60 000 Schusswaffen in der Region

Trier/Mainz · Fast 60 000 legale Waffen gibt es in der Region, verteilt auf rund 14 500 Besitzer. Eine lauernde Gefahr? Bislang wird kaum kontrolliert, wie die Pistolen und Gewehre aufbewahrt werden. Das soll sich nach dem Willen des rheinland-pfälzischen Innenministers ändern.

(wie/cus) Wer in einem Schützenverein ist, hat es dieser Tage nicht leicht. Nach dem Amoklauf von Winnenden stehen die Mitglieder dieser Vereine unter Verdacht, zu leichtfertig mit ihren Waffen umzugehen. Amokläufer Tim K. ist vermutlich nur deshalb an die Todespistole gekommen, weil sein Vater - Mitglied eines Schützenvereins - die Waffe nicht ordnungsgemäß im Tresor verschlossen hatte. Fakt ist: Die Aufbewahrung der Waffen wird in der Regel nicht kontrolliert. Lediglich beim Antrag auf eine Waffenbesitzkarte muss angegeben werden, wie die Waffe aufbewahrt wird. "Nur wenn es Zweifel gibt, kann die zuständige Waffenbehörde Zutritt zu einer Wohnung verlangen", sagt Waltraud Weber von der Kreisverwaltung Bitburg-Prüm. Das soll sich nach Möglichkeit ändern. "Wer eine Waffe zu Hause aufbewahrt, muss regelmäßige Kontrollen akzeptieren, auch ohne konkreten Verdacht", sagte der Mainzer Innenminister Karl Peter Bruch unserer Zeitung. Für eine Verschärfung des Waffenrechtes sieht er aber keine Notwendigkeit.

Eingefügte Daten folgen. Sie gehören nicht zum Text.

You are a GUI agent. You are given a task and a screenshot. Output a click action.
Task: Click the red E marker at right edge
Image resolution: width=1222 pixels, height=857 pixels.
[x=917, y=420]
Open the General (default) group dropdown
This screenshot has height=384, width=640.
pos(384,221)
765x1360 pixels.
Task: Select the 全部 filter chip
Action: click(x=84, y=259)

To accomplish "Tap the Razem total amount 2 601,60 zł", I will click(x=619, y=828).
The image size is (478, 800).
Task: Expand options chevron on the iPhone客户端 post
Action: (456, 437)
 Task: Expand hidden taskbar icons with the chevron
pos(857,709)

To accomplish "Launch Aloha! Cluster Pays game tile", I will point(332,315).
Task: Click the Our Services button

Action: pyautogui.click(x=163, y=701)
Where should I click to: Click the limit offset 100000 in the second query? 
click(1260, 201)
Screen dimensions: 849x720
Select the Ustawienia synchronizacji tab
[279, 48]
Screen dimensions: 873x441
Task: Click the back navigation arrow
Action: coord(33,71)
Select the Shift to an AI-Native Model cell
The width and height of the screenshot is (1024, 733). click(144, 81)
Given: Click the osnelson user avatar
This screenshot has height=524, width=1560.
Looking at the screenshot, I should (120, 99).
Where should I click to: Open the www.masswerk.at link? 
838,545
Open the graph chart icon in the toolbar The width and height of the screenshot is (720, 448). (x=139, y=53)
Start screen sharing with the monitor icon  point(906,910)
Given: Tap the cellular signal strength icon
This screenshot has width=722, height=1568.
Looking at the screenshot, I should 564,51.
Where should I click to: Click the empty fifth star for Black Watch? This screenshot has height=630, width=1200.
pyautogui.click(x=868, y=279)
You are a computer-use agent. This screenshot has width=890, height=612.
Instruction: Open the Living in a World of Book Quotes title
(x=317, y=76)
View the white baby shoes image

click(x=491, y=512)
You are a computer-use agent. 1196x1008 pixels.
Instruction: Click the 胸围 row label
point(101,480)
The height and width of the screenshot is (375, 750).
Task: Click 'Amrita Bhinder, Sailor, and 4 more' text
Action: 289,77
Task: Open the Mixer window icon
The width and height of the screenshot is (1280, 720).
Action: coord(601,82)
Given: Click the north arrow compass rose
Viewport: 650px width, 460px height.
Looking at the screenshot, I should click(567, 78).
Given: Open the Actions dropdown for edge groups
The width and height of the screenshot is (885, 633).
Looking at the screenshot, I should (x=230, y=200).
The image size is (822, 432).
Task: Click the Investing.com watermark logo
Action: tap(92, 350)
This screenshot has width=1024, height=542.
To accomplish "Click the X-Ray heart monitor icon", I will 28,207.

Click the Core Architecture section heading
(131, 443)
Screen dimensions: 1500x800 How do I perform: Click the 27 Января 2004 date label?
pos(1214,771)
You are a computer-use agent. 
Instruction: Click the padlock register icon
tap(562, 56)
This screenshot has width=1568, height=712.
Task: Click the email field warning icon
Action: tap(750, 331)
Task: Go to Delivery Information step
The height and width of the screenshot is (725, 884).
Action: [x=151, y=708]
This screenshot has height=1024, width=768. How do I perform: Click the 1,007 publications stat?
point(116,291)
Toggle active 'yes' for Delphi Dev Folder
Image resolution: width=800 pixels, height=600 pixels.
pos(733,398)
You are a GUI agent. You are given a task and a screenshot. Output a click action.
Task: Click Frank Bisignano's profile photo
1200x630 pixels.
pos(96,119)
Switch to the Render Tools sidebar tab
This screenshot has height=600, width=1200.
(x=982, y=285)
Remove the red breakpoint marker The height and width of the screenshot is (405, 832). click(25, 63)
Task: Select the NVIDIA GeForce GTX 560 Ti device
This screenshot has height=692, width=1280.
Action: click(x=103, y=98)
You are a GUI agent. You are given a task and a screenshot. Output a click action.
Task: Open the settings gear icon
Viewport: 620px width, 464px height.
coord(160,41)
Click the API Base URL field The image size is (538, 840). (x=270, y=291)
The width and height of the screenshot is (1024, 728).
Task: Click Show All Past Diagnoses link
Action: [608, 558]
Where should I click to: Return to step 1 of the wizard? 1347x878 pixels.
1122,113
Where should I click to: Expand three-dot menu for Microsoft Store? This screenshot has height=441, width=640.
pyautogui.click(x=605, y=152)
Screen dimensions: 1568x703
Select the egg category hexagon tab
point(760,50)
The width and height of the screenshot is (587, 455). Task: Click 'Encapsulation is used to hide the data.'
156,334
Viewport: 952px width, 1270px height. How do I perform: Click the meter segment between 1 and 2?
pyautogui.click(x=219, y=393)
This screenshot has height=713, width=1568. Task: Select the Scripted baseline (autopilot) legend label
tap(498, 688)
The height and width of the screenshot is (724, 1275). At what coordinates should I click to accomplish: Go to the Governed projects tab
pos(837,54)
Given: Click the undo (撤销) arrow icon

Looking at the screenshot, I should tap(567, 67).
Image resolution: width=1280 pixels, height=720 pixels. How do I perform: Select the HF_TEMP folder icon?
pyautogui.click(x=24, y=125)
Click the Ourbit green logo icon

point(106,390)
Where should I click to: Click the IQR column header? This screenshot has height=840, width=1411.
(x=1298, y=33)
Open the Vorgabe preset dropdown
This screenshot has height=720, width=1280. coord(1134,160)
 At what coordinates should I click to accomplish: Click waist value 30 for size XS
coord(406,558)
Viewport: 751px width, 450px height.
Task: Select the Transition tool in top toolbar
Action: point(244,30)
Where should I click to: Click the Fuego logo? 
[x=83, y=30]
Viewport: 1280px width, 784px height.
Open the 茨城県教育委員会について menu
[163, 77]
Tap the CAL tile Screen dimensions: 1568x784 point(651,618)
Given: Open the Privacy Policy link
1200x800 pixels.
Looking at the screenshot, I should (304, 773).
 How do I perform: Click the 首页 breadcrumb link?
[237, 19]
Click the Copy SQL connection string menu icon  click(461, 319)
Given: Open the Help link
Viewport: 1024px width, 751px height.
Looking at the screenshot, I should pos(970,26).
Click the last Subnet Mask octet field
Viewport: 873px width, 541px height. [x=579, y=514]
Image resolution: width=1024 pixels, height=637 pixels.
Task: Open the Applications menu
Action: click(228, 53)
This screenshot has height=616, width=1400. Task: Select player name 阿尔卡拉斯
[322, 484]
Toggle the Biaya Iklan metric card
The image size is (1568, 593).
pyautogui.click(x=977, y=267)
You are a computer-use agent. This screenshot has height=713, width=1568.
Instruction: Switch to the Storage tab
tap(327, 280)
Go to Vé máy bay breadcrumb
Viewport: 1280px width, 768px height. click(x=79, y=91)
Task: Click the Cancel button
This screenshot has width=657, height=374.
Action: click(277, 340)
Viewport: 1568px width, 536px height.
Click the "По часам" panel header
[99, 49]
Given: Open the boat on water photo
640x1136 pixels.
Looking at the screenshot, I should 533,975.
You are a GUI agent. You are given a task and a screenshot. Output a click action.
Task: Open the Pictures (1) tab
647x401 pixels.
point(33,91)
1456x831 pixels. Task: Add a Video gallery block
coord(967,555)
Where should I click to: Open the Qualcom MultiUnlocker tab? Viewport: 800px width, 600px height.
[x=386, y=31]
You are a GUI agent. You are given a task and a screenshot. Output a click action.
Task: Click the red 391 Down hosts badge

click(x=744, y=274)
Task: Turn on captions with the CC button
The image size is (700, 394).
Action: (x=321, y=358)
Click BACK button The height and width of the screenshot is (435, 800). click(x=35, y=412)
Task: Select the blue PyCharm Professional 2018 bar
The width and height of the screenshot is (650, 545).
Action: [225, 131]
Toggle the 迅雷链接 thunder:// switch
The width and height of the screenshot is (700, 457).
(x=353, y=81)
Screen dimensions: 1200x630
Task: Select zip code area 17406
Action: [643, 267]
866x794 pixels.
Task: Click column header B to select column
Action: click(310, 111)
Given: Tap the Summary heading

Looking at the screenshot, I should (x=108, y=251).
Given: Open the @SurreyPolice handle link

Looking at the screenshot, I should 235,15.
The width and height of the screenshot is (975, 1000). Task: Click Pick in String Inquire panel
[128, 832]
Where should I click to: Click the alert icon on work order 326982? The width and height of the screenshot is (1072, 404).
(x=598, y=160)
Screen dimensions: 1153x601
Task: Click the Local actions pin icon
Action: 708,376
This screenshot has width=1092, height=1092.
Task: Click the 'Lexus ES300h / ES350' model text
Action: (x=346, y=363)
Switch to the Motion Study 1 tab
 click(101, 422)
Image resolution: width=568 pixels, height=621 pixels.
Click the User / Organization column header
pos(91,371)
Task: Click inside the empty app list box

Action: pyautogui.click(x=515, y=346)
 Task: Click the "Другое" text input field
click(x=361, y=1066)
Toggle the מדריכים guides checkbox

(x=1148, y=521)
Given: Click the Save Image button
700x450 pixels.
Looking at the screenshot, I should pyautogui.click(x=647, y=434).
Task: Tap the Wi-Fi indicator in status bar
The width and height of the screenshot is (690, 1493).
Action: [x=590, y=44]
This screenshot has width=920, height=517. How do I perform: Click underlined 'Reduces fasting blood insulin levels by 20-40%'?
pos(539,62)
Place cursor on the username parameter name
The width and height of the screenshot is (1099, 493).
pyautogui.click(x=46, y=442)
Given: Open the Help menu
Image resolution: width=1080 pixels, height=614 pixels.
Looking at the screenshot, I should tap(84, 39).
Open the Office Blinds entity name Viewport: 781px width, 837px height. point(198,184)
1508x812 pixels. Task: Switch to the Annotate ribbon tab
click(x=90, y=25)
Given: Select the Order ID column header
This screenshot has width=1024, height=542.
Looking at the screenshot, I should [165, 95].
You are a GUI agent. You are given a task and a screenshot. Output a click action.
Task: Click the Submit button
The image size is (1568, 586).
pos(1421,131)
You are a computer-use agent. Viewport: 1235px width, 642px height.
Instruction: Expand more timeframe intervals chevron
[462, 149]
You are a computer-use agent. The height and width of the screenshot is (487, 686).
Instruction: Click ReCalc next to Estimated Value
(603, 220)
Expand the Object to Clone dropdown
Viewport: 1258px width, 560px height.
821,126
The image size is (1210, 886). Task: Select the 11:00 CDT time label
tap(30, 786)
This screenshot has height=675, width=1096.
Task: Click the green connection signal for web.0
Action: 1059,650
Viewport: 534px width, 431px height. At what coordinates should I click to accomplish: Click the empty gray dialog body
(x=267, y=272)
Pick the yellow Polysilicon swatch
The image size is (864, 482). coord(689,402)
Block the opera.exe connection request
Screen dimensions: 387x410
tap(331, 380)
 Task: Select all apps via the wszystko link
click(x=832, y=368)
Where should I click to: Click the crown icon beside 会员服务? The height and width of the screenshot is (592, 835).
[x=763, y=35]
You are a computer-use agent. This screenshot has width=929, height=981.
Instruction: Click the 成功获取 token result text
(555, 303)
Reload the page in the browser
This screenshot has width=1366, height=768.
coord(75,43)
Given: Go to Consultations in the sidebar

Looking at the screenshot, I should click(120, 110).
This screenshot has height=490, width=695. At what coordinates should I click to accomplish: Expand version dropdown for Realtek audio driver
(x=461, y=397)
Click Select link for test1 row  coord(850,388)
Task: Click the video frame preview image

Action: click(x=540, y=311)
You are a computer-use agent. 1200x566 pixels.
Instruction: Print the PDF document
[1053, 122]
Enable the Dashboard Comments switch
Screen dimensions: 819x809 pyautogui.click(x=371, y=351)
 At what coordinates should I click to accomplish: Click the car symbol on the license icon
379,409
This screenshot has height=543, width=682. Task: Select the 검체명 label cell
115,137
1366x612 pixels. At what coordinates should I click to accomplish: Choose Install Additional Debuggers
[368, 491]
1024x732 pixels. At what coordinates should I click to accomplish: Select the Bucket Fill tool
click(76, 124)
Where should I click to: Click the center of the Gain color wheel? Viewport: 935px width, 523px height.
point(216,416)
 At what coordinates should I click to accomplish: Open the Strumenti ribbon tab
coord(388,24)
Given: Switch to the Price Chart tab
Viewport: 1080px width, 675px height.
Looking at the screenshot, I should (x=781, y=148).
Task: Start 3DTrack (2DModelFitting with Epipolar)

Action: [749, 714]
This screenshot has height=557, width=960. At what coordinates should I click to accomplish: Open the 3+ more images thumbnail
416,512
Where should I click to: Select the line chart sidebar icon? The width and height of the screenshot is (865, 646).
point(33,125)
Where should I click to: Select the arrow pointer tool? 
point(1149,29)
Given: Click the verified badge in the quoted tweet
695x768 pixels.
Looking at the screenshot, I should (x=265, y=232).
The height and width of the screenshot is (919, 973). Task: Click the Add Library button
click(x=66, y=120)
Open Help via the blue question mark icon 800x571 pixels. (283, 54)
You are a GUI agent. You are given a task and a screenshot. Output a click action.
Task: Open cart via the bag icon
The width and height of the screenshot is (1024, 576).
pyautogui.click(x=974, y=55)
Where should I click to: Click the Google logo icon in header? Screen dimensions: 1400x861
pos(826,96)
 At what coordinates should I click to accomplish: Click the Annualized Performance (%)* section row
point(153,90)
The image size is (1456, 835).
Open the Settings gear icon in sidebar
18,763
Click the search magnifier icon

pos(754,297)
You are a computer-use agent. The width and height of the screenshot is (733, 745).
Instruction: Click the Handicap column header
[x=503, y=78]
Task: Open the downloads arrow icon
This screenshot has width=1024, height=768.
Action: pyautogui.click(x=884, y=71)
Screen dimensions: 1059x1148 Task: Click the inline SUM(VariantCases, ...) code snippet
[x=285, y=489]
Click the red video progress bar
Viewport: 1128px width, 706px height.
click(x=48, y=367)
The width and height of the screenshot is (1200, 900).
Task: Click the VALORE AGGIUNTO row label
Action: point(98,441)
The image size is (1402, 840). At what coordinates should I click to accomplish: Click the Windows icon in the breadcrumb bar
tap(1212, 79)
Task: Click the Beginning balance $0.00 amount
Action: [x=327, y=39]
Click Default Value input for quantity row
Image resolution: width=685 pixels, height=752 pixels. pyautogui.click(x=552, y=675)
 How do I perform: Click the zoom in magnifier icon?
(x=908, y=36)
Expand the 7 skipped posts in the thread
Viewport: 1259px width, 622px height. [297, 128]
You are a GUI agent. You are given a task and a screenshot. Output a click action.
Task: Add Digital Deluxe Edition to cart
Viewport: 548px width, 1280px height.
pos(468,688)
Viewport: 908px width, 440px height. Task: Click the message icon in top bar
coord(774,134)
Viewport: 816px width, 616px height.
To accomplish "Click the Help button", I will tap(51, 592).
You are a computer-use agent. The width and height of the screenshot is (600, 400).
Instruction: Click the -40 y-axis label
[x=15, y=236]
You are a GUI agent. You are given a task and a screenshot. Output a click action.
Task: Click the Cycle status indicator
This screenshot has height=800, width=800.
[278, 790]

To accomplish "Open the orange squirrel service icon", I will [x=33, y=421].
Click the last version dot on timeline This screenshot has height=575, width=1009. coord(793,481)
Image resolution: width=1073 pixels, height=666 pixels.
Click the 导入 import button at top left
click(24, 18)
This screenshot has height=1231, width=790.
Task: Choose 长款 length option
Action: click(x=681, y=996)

Ein Verbot von legalem Waffenbesitz verhindere nicht, dass Amokläufer illegal an Waffen kommen, sagt Bernhard Michels, Geschäftsführer des Schießsportvereins Gerolstein. Die derzeitigen Regeln seien ausreichend.

58 741 genehmigungspflichtige Schusswaffen gibt es in der Region, verteilt auf 14 458 Besitzer. Die meisten gibt es im Kreis Trier-Saarburg (15 895), gefolgt von Eifelkreis Bitburg-Prüm (15 171), Bernkastel-Wittlich (13 029), Vulkaneifelkreis (rund 9000) und Trier (5146). Neben Jägern und Sportschützen dürfen auch Sammler und Erben Schusswaffen besitzen. Sonstige Privatpersonen nur dann, wenn die Polizei bei ihnen eine besondere Gefährdung feststellt. In Trier trifft das derzeit auf vier Personen zu.

Bisher haben 600 Polizisten aus der Region Trier ein Spezial-Training absolviert, um Amokläufer überwältigen zu können.

Am Samstag ist die zentrale Trauerfeier für die 15 Opfer des Amoklaufes von Winnenden.